● EXERCISE AIM:
Where the word "Party" shows up in the entries below, please copy the whole line.
Start of Block
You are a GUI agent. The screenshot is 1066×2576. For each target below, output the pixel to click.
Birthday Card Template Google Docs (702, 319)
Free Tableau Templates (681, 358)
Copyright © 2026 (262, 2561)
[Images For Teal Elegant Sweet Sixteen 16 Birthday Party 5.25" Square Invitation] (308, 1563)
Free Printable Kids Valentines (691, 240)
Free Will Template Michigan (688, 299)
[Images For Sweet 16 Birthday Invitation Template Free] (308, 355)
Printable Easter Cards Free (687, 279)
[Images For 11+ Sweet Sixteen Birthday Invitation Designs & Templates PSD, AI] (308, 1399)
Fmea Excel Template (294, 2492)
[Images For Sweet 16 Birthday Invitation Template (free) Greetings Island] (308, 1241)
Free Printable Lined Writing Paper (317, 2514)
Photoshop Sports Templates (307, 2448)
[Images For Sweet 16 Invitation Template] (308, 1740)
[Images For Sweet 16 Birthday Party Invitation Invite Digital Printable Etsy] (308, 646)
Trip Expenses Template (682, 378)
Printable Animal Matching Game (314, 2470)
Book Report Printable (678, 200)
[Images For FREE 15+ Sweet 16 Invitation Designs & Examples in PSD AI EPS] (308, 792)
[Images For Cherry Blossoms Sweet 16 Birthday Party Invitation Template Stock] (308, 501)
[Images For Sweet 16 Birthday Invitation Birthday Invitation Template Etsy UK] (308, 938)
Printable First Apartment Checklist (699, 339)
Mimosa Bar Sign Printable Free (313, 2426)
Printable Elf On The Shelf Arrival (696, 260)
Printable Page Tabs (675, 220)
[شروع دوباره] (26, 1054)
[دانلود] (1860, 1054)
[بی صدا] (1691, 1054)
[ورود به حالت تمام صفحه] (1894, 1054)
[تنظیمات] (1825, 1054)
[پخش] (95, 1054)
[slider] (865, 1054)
End of Block
● RESULT:
[Images For Teal Elegant Sweet Sixteen 16 Birthday Party 5.25" Square Invitation] (308, 1563)
[Images For Sweet 16 Birthday Party Invitation Invite Digital Printable Etsy] (308, 646)
[Images For Cherry Blossoms Sweet 16 Birthday Party Invitation Template Stock] (308, 501)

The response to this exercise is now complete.